Pada usia sekitar 18 tahun (1772 M), bersama seorang Belanda bernama W.A. Palm, Pangeran Abdullah berencana untuk merebut kembali tahta Kesultanan Banjar. Perencanaan tersebut ternyata memerlukan waktu yang cukup lama sampai akhirnya siap untuk dijalankan. Akan tetapi rencana penyerbuan ke Kesultanan Banjar ternyata telah tercium oleh Sultan Tahmidillah II. Dengan berpura-pura mengundang jamuan makan malam, Pangeran Abdullah diracun, dicekik, dan dibunuh oleh kaki-tangan Sultan Tahmidillah II. Kejadian ini berlangsung pada tanggal 16 Maret 1776.

Pembunuhan terhadap Pangeran Abdullah ternyata berimbas langsung terhadap Pangeran Amir. Atas dasar kebijakan agar tidak mengobarkan “pemberontakan” serupa, Sultan Tahmidillah II memaksa “secara halus” kepada Pangeran Amir untuk meninggalkan Kesultanan Banjar (Banjarmasin). Pada tahun 1782 M, Pangeran Amir meninggalkan Banjarmasin menuju ke daerah yang bernama Pasir. Di daerah tersebut terdapat paman beliau, seorang keturunan Bugis bernama Arung Turawe (Torawe). Arung Torawe adalah saudara dari ibu Pangeran Amir yang merupakan seorang puteri berdarah Bugis.

Pangeran Amir menyusun kekuatan di Pasir dengan Arung Turawe untuk merebut tahta di Kesultanan Banjar. Rencana untuk menyerang Kesultanan Banjar akhirnya dilaksanakan pada bulan Oktober 1785 M. Pasukan Pangeran Amir dan Arung Turawe yang terdiri dari sekurangnya 60 kapal mendarat di Tabanio dan mulai merebut benteng-benteng yang termasuk ke dalam wilayah kekuasaan Kesultanan Banjar.

Di sisi lain, kekuatan Kesultanan Banjar mulai bertambah karena mendapat bantuan dari Belanda. Gabungan kekuatan antara Sultan Tahmidillah II dan Belanda pada akhirnya berhasil mematahkan perlawanan yang dilakukan oleh orang-orang Bugis dan Pangeran Amir dalam suatu perang pada tanggal 14 Maret 1786. Pangeran Amir akhirnya ditangkap dan diasingkan ke Ceylon (Srilanka) pada tahun 1789 M.

Setelah perang, Belanda meminta sejumlah kompensasi kepada Sultan Tahmidillah II berupa lada, emas, permata (intan), serta izin untuk mendirikan kantor di Tabanio, Hulu sungai, Pulau Kaget, dan Tatas. Perjanjian antara Kesultanan Banjar yang diwakili oleh Sultan Tahmidillah II dan Belanda yang diwakili oleh Kapten Christoffel Hoffman ditandatangani pada tanggal 13 Agustus 1787M.

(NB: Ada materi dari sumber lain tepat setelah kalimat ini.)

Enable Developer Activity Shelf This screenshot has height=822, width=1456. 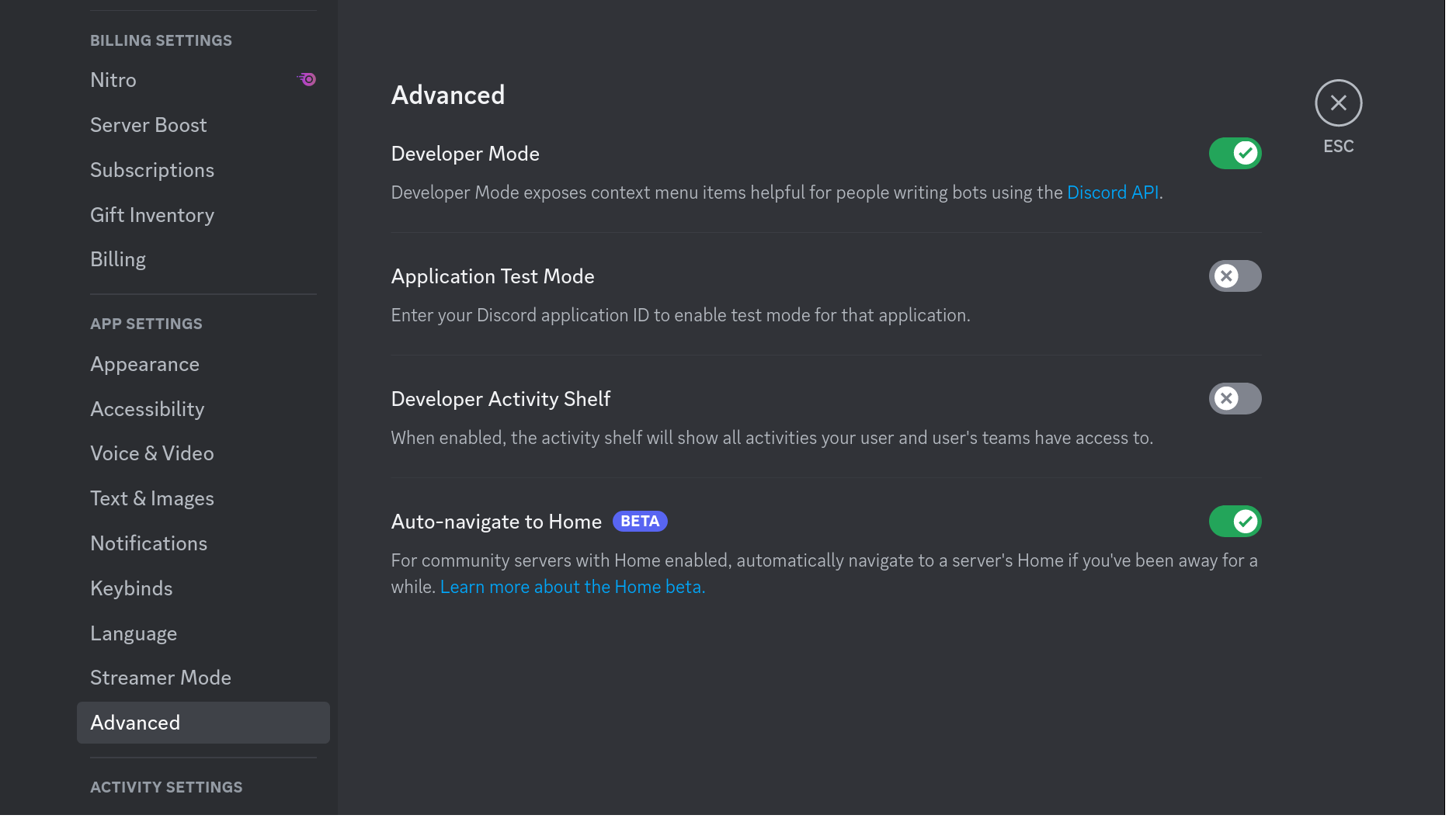pos(1235,398)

Dalam perjanjian pada tanggal 13 Agustus 1787, salah satu poin penting yang menunjukkan bahwa Belanda telah menanamkan pengaruh yang kuat di Kesultanan Banjar adalah pengalihan kedaulatan atas Kesultanan Banjar kepada Belanda dan penyerahan bagian-bagian penting dari Kesultanan Banjar yang kemudian menjadi wilayah Belanda. Daerah tersebut, menurut Pasal 6 perjanjian 13 Agustus 1787, membentang dari pantai Timur Kalimantan ke barat, termasuk Pasir, Pulau Laut, Tabanio, Mendawai, Sampit, Pembuang, dan Kota Waringin dengan lingkungan sekitar dan daerah taklukannya, serta sebagian dari desa Tatas.

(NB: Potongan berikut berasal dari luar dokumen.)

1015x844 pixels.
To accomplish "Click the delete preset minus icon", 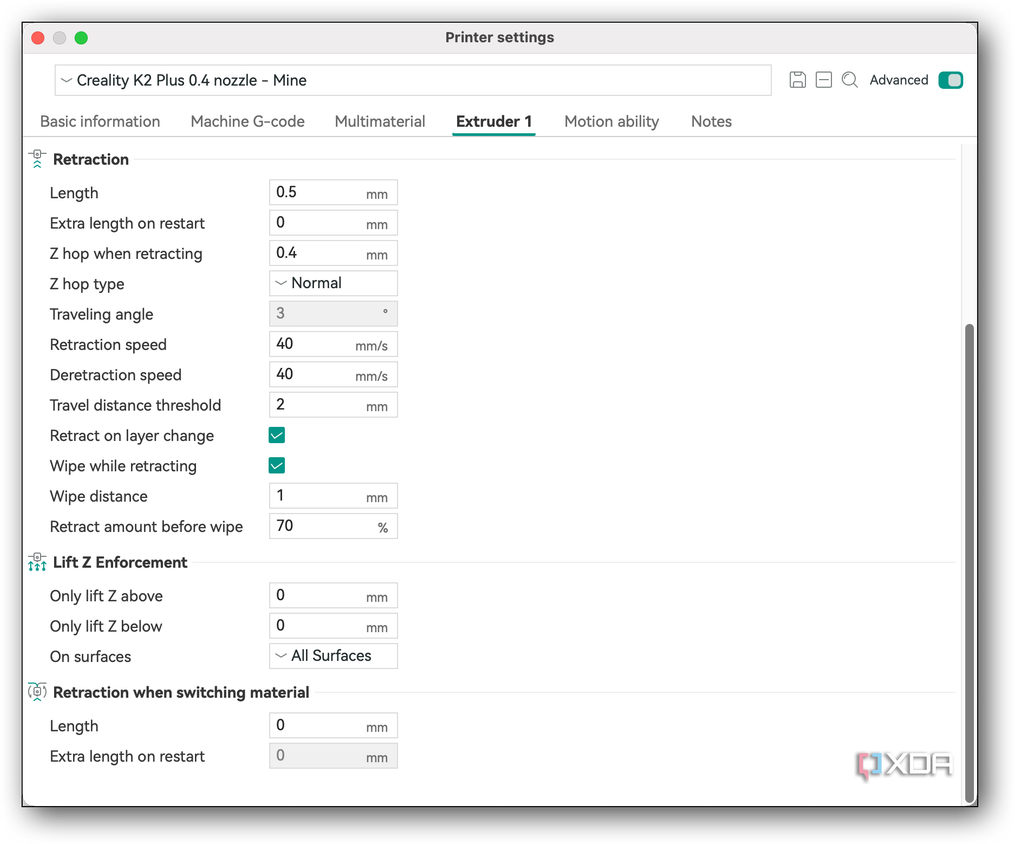I will (823, 80).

Pada tahun 1801 M, Sultan Tahmidillah II meninggal dunia. Sebagai pengganti kedudukan Sultan Tahmidillah II, pada tahun 1801, putera beliau bernama Sulaiman (Suleman) Saidullah ditabalkan sebagai sultan di Kesultanan Banjar dengan gelar Sultan Suleman Almutamidullah bin SultanTahmidillah II (1801 – 1825)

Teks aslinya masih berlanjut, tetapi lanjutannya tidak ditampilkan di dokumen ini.